The ladder creaked alarmingly as Steve climbed, and twice he was pretty sure he felt it pulling slightly away from the wall—and there were definitely a few splinters still in his hands that he'd need to deal with later—but he was finally able to reach the opening leading into the attic. Which was dry, at least, although probably not very stable since there were several spots where sunlight was shining in through holes in the roof, and hitched up the goo again and then pulled of the flashlight on his belt and flipped it on. He didn't realize until he grabbed it that it had been soaked in his little boat ramp adventure, but miracle of miracles it still worked, although it was Claudia's and for all he knew she'd designed it to work underwater, and took a look around. Pretty deserted except for some wood scattered around, and he headed for the nearest pile and started to dig through it. Maybe it used to be part of a crate or something.

These weren't boards, though, he noticed as he lifted a few of them away, they were more like rods, and he frowned as he twisted two pieces that had obviously once been part of the same piece but were now only connected by a scrap of cloth. There were actually a lot of bits of cloth attached to the wood pieces when he looked.

Steve set down the two he was holding and pushed himself back, using the flashlight to survey the whole collection again. He wasn't in the same league as a couple of his teammates when it came to puzzles, but he wasn't an idiot either, and he would bet his paycheck that there used to be a much larger piece of canvas involved, and it used to connect all of the pieces of wood. Maybe it was from the top of a tent or an awning or something? He tilted his head. In some ways it looked like the wood pieces had been set out deliberately, like someone else had been trying to put a puzzle together, but whatever the wood and canvas had once been, it had obviously been in here a long time.

The obvious occurred to him a second later, and he closed his eyes for a second. "Oh, no." He should have put a new pair of purple gloves on as soon as he took the ruined ones off, but he hadn't even thought about it. And then he'd gone and grabbed something that had been up here for a long time in his bare hands. Granted that he didn't feel any different, but they already knew that this artifact didn't take immediate effect, and this looked really suspicious. "Claude's going to kill me." And if she didn't, Artie probably would.

He dug a spare set of gloves out of his jacket pocket and pulled them on quickly before slinging the tub of goo off his shoulder, fumbling a bit when the slick mud made it difficult to open. "Don't spark.

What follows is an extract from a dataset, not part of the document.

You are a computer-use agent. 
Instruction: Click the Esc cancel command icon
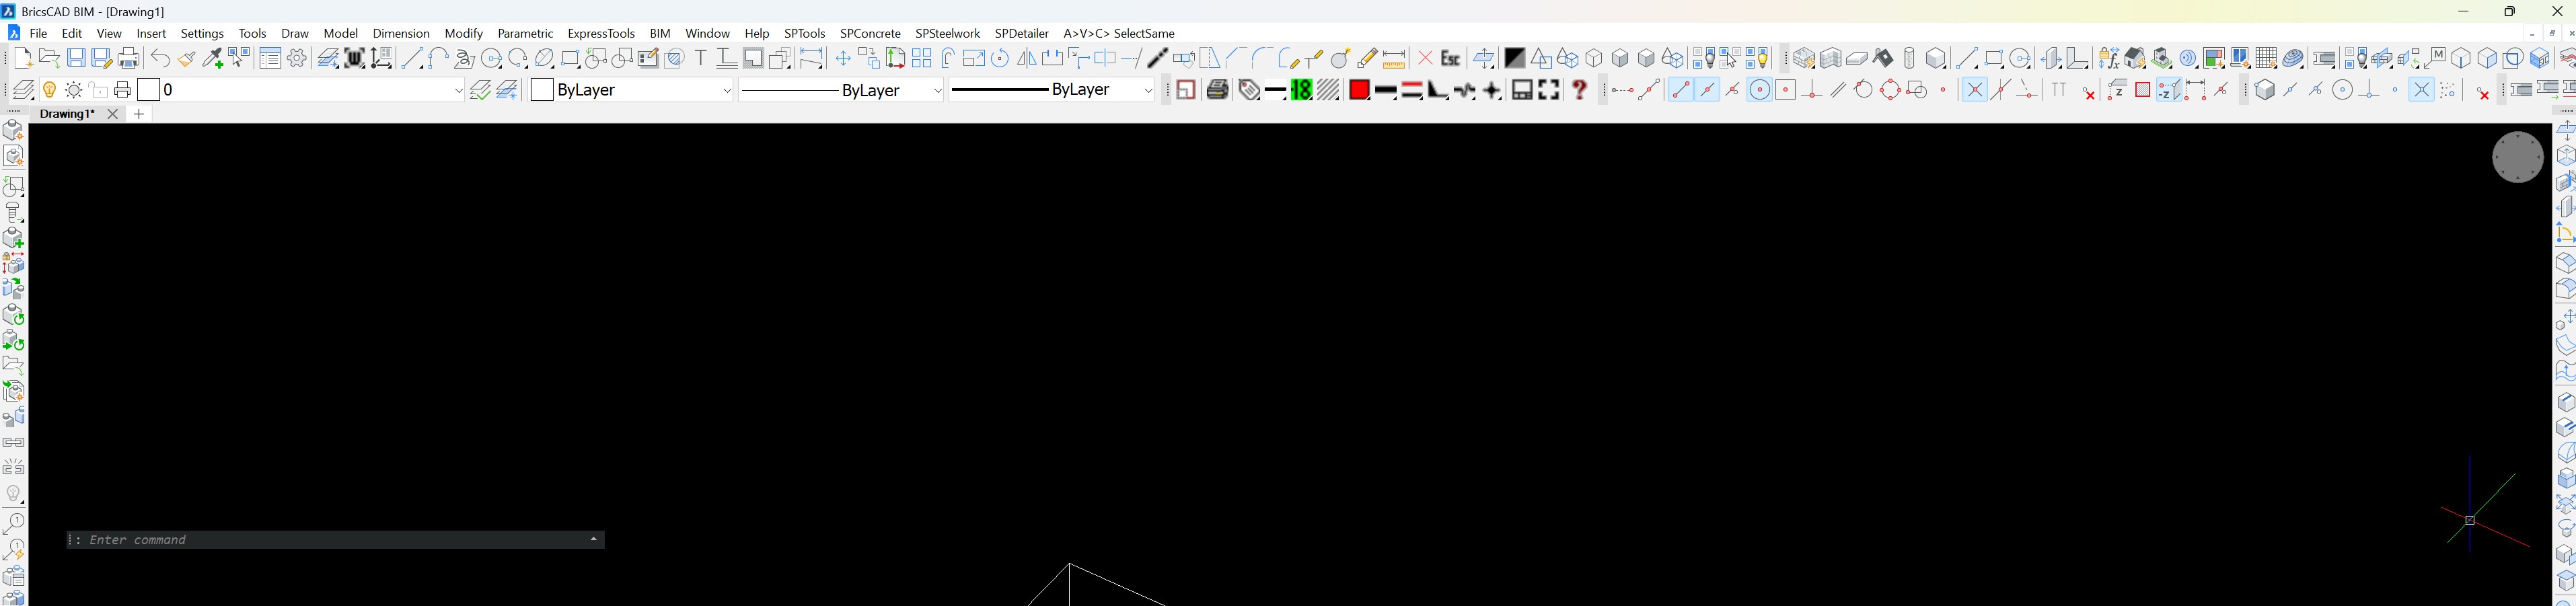pos(1450,59)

Please, don't spark." Of course, even if it was the artifact, it might not spark unless he gooed everything, but….

He grabbed the pieces of wood and canvas he'd picked up originally, crossed his fingers, and dropped them in. And then jerked an arm up to shield his eyes from the shower of purple sparks that followed. "Shit."

He pulled out his phone, but unlike the flashlight it had been done in by the dunking, and he cursed quietly. Claude had the Farnsworth in her bag, and while he had been texting her the address every time he moved between properties, she wouldn't get out of school for a couple hours. And, again, he had the car. He could go pick her up now, make up an emergency to get her out of class—say a mudslide had taken out their apartment—but the idea that he could pass out while driving down the road…. No. The artifact might not take immediate effect, but he didn't know what the exact time frame was, and he couldn't risk it.

He stared down into the now-quiet tub of goo and then carefully removed the canvas and wood, trying to scrape off the extra goo on the sides before setting it carefully aside. If he was careful, he might have enough to goo all the pieces. Hopefully that would be enough to neutralize the artifact so the fact that he'd touched it wouldn't matter.